### Information given

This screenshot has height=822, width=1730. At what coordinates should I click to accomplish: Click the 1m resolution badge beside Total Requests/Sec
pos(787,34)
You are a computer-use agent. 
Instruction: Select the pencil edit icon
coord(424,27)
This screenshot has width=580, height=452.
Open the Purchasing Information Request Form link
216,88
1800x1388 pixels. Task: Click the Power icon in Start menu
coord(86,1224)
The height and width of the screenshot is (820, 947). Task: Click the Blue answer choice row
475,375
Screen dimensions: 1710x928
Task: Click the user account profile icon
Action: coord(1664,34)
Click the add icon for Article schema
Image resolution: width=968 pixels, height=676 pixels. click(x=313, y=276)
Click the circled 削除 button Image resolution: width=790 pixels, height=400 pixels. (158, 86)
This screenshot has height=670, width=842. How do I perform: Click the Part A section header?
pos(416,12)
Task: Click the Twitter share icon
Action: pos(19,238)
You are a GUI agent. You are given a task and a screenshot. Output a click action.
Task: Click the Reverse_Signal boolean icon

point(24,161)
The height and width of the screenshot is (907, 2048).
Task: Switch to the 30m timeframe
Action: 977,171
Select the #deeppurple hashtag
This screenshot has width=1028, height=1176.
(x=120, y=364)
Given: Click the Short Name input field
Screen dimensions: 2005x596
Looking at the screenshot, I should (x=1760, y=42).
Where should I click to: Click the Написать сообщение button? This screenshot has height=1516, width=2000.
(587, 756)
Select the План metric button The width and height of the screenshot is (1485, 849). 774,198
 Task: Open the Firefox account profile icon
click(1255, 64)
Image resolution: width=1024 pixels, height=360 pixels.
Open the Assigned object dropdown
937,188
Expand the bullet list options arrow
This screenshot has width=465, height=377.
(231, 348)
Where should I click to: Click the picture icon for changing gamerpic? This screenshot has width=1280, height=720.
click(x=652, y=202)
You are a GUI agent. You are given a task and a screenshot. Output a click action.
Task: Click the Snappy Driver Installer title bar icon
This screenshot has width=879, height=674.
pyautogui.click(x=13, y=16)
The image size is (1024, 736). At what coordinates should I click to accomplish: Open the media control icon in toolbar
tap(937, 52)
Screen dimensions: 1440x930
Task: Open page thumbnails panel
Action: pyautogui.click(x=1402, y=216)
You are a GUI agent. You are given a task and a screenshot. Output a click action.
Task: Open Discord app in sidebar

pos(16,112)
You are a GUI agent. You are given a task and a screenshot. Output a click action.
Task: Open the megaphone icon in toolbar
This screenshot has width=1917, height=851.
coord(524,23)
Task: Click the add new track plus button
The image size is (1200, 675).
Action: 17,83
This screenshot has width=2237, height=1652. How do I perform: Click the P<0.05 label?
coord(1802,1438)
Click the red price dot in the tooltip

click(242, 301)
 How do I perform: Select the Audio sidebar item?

### Work to be completed
Every line above must be reproduced exactly as it stands.

### Answer to the problem
This screenshot has height=822, width=1730. At what coordinates should I click to accomplish: Click the 1m resolution badge beside Total Requests/Sec
pos(787,34)
You are a computer-use agent. 
Instruction: Select the pencil edit icon
coord(424,27)
This screenshot has width=580, height=452.
Open the Purchasing Information Request Form link
216,88
1800x1388 pixels. Task: Click the Power icon in Start menu
coord(86,1224)
The height and width of the screenshot is (820, 947). Task: Click the Blue answer choice row
475,375
Screen dimensions: 1710x928
Task: Click the user account profile icon
Action: coord(1664,34)
Click the add icon for Article schema
Image resolution: width=968 pixels, height=676 pixels. click(x=313, y=276)
Click the circled 削除 button Image resolution: width=790 pixels, height=400 pixels. (158, 86)
This screenshot has height=670, width=842. How do I perform: Click the Part A section header?
pos(416,12)
Task: Click the Twitter share icon
Action: pos(19,238)
You are a GUI agent. You are given a task and a screenshot. Output a click action.
Task: Click the Reverse_Signal boolean icon

point(24,161)
The height and width of the screenshot is (907, 2048).
Task: Switch to the 30m timeframe
Action: 977,171
Select the #deeppurple hashtag
This screenshot has width=1028, height=1176.
(x=120, y=364)
Given: Click the Short Name input field
Screen dimensions: 2005x596
Looking at the screenshot, I should (x=1760, y=42).
Where should I click to: Click the Написать сообщение button? This screenshot has height=1516, width=2000.
(587, 756)
Select the План metric button The width and height of the screenshot is (1485, 849). 774,198
 Task: Open the Firefox account profile icon
click(1255, 64)
Image resolution: width=1024 pixels, height=360 pixels.
Open the Assigned object dropdown
937,188
Expand the bullet list options arrow
This screenshot has width=465, height=377.
(231, 348)
Where should I click to: Click the picture icon for changing gamerpic? This screenshot has width=1280, height=720.
click(x=652, y=202)
You are a GUI agent. You are given a task and a screenshot. Output a click action.
Task: Click the Snappy Driver Installer title bar icon
This screenshot has width=879, height=674.
pyautogui.click(x=13, y=16)
The image size is (1024, 736). At what coordinates should I click to accomplish: Open the media control icon in toolbar
tap(937, 52)
Screen dimensions: 1440x930
Task: Open page thumbnails panel
Action: pyautogui.click(x=1402, y=216)
You are a GUI agent. You are given a task and a screenshot. Output a click action.
Task: Open Discord app in sidebar

pos(16,112)
You are a GUI agent. You are given a task and a screenshot. Output a click action.
Task: Open the megaphone icon in toolbar
This screenshot has width=1917, height=851.
coord(524,23)
Task: Click the add new track plus button
The image size is (1200, 675).
Action: 17,83
This screenshot has width=2237, height=1652. How do I perform: Click the P<0.05 label?
coord(1802,1438)
Click the red price dot in the tooltip

click(242, 301)
 How do I perform: Select the Audio sidebar item?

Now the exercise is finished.